LIVERMORE FALLS – SAD 36 directors approved the superintendent’s request to move forward with other superintendents interested in an alternative education program for students.
The program will be modeled after the successful Carlton Project in Aroostook County that has helped students get engaged in learning, Superintendent Terry Despres said Thursday.
The program would be held at the Cedar Street learning complex where Central Office, adult education and Head Start is located.
The Carlton Project, according to its Web site, has served 89 students throughout Aroostook County since 2001. With a waiting list since it opened, an outreach program was recently started in Houlton.
Most students attending The Carleton Project are high school dropouts trying to rectify their situation.
A one-year plan after graduation is a requirement in the program.
Ninety-five percent of students who identified full-time employment as a goal following graduation succeeded, and 65 percent of the graduates have gone on to post-secondary education.
The project boasts that it serves a need in the community: the educational of a population of young people who have learning challenges and have not been successful in traditional settings, but who still have the capacity and the will to achieve.
They use the Maine Learning Results curriculum with school operating year-round, four days a week.
Many of the students hold jobs and need 200 hours of workplace experience as a graduation requirement, the Web site states.
There are about 150 people, age 20 and younger who don’t have diplomas in this area, Despres said, and more than 500 regionwide.

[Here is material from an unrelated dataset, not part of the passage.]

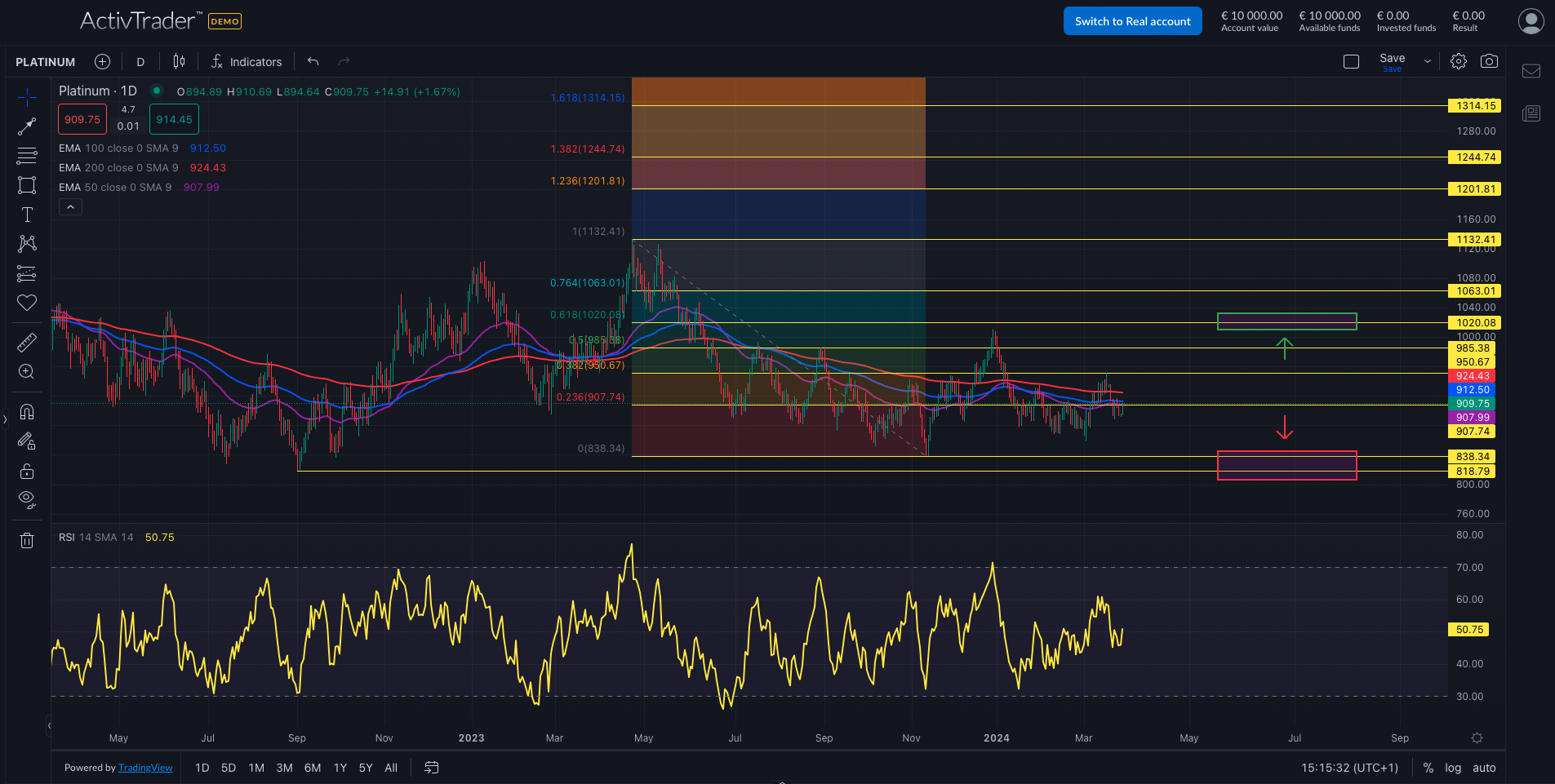Image resolution: width=1555 pixels, height=784 pixels.
Task: Delete drawings using the trash icon
Action: click(x=27, y=540)
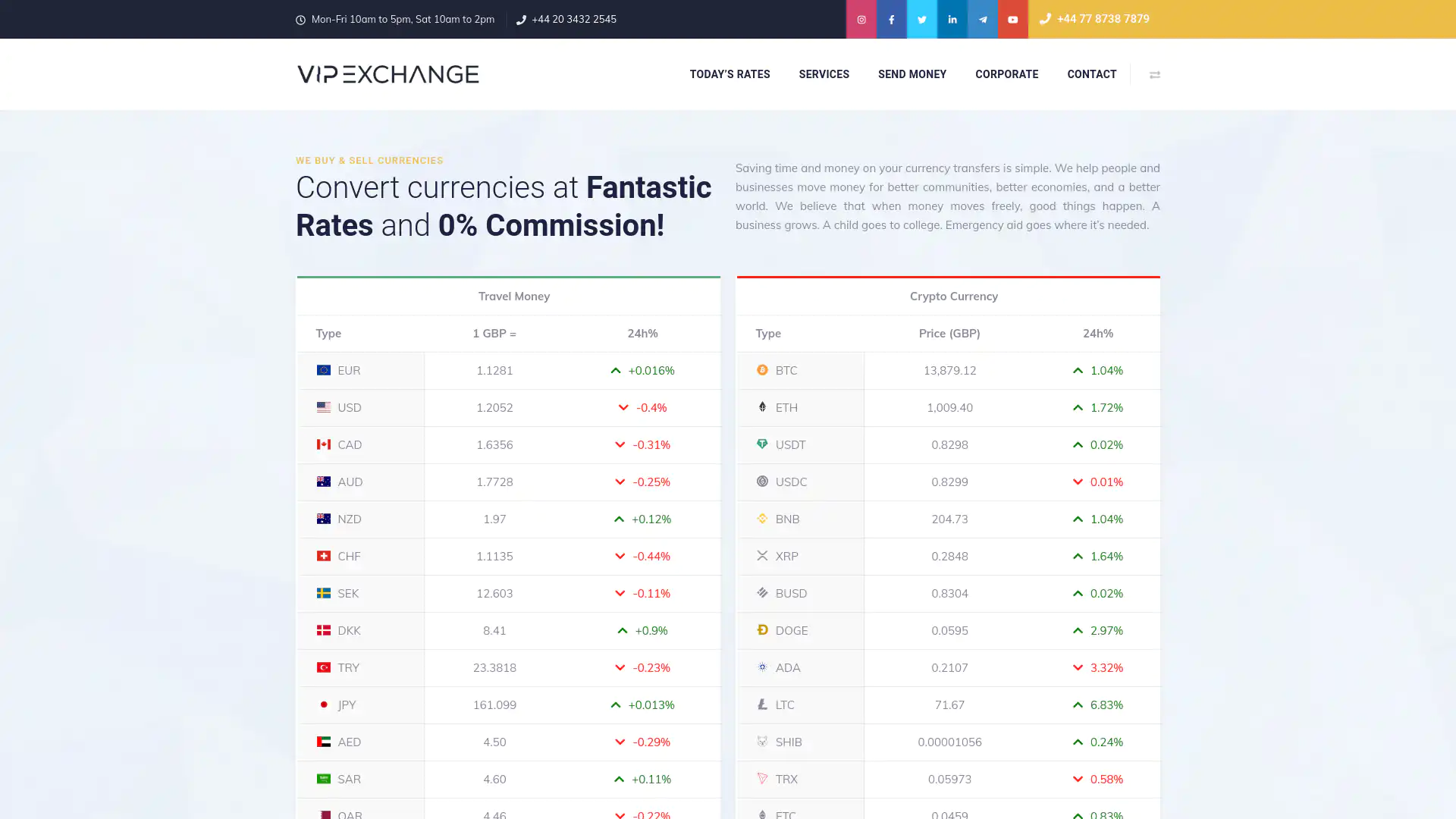Click the VIP Exchange logo

coord(388,74)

Some people think students in alternative education have behavioral issues, but that isn’t the case.
Many students he witnessed at The Carlton Project, he said, were gifted and talented but frustrated and left the traditional program.
Every student recaptured represents $6,500, Despres said.
Despres said the program would not cost the district anything to run; it would be income in and income out.
SAD 36 adult education Director Carrie Castonguay said the program in Presque Isle serves older teens, and the one in Houlton serves younger ones.
When she visited, she said you could hear a pin drop it was so quiet, and the students worked independently.
Students she spoke to told her that one reason they liked the program was because of the way they were treated as adults, she said.
Both Castonguay and Despres said they were impressed with what they saw.
Every student had to take college credit courses as a senior and had to do 20 hours of community service.
Several school systems have been working together for 18 months to put together an alternative education program to serve students.
It was time to act, Despres said, “We have too many kids out there.”
Director Mac Haynes, a retired school teacher and adult education director, said, “Don’t let it become what the last program became: a dumping ground for students who didn’t get along with others.”
“It will not be a dumping ground,” Despres said. “This is not a teacher referral program.”
He said they will find the students in need and get them engaged in learning.
Despres said he would like to get the program up and running by Oct. 1.